Here are the most common types of code smells -

## 1. **Bloaters**

These are code elements that have **grown too large or too complex**, making them hard to understand and maintain.

* **Long Method**: A method that does too much or spans too many lines.
* **Large Class**: A class that tries to handle too many responsibilities.
* **Long Parameter List**: Methods with too many parameters, reducing clarity.
* **Primitive Obsession**: Overuse of primitive types instead of small domain-specific objects.
* **Data Clumps**: Groupings of variables that often appear together but are not encapsulated.

{% hint style="success" %}
*Refactoring*: Extract method, introduce parameter object, replace primitives with objects.
{% endhint %}

## 2. **Object-Oriented Abusers**

These smells arise from **violations of object-oriented principles** such as encapsulation or inheritance.

* **Switch Statements**: Overuse of conditional logic instead of polymorphism.
* **Temporary Field**: Fields that are only sometimes used by an object.
* **Refused Bequest**: Subclass uses only some of the inherited methods or fields.
* **Alternative Classes with Different Interfaces**: Two classes that do similar things but have different method names.

{% hint style="success" %}
*Refactoring*: Replace conditionals with polymorphism, extract subclasses, apply interface standardization.
{% endhint %}

## 3. **Change Preventers**

These smells make code **hard to change or extend** due to tight coupling or scattering.

* **Divergent Change**: One class needs to change for many different reasons.
* **Shotgun Surgery**: A single change requires edits in many different classes.
* **Parallel Inheritance Hierarchies**: Whenever you create a subclass in one hierarchy, you must create a corresponding subclass in another.

{% hint style="success" %}
*Refactoring*: Move methods, collapse hierarchies, use delegation.
{% endhint %}

## 4. **Dispensables**

These are **unnecessary or redundant code elements** that clutter the codebase.

* **Duplicate Code**: Same logic appearing in multiple places.
* **Dead Code**: Code that is never executed or used.
* **Speculative Generality**: Code written for anticipated future use that never materializes.
* **Lazy Class**: Classes that are not doing enough to justify their existence.
* **Comments**: Overuse of comments in place of readable, self-explanatory code.

{% hint style="success" %}
*Refactoring*: Remove, inline, or simplify code; rename methods for clarity.
{% endhint %}

## 5. **Couplers**

These smells indicate **excessive dependencies between classes**, violating the principle of low coupling.

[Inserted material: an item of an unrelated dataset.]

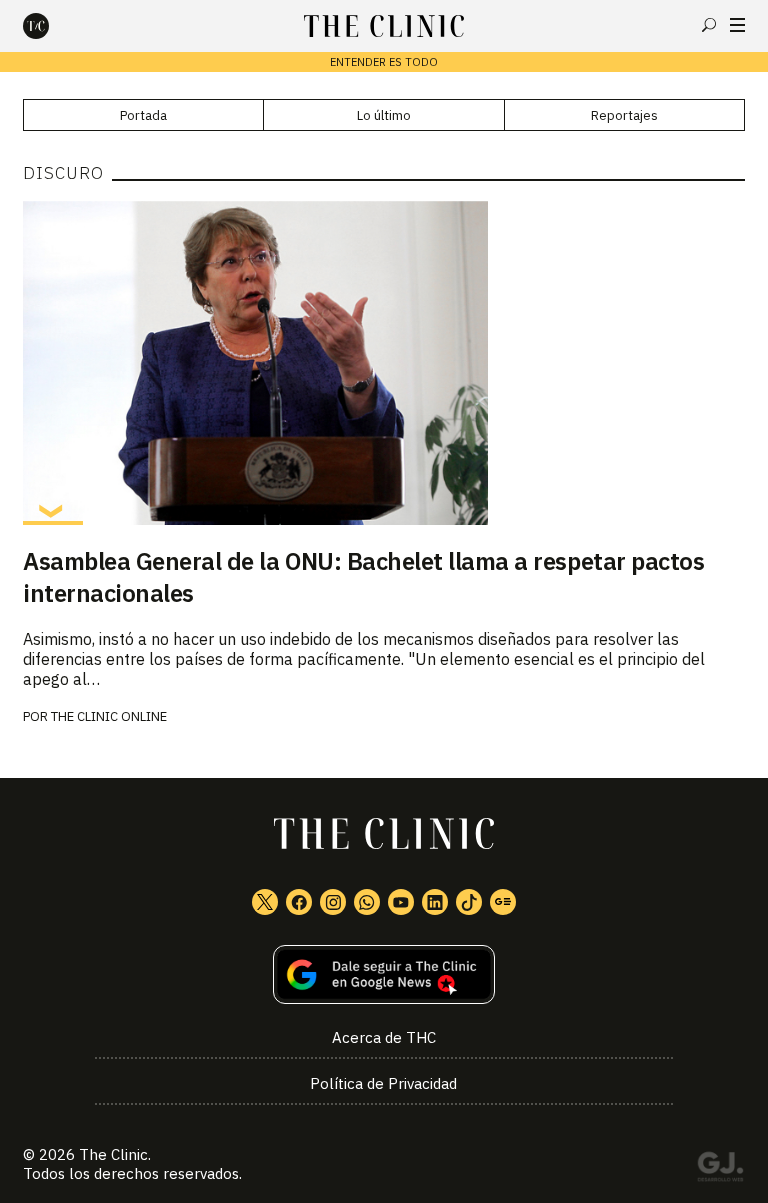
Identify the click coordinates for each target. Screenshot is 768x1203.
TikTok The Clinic (469, 902)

* **Feature Envy**: A method that uses more features of another class than its own.
* **Inappropriate Intimacy**: Classes that are too familiar with each other's internals.
* **Message Chains**: A client asks one object for another and so on — a chain of method calls.
* **Middle Man**: A class that delegates most of its functionality elsewhere.

{% hint style="success" %}
*Refactoring*: Move methods, hide delegate chains, use wrappers or facades.
{% endhint %}

## 6. **Concurrency Smells**

These arise when **multi-threaded code** is poorly structured:

* **Shared Mutable State**: Multiple threads accessing/modifying the same data unsafely.
* **Excessive Locking**: Unnecessary or broad synchronization that harms performance.
* **Deadlocks**: Circular dependencies in locks leading to blocked threads.

{% hint style="success" %}
*Refactoring*: Use immutability, fine-grained locking, thread-safe constructs.
{% endhint %}

## 7. **Architecture Smells**

These occur at a **higher level** than individual classes or methods.

* **Cyclic Dependencies**: Modules or packages depend on each other circularly.
* **God Object / God Class**: A class that knows too much or does too much.
* **Unstable Dependencies**: High-level modules depend on low-level ones that change frequently.

{% hint style="success" %}
*Refactoring*: Break cycles, extract services, enforce architectural boundaries.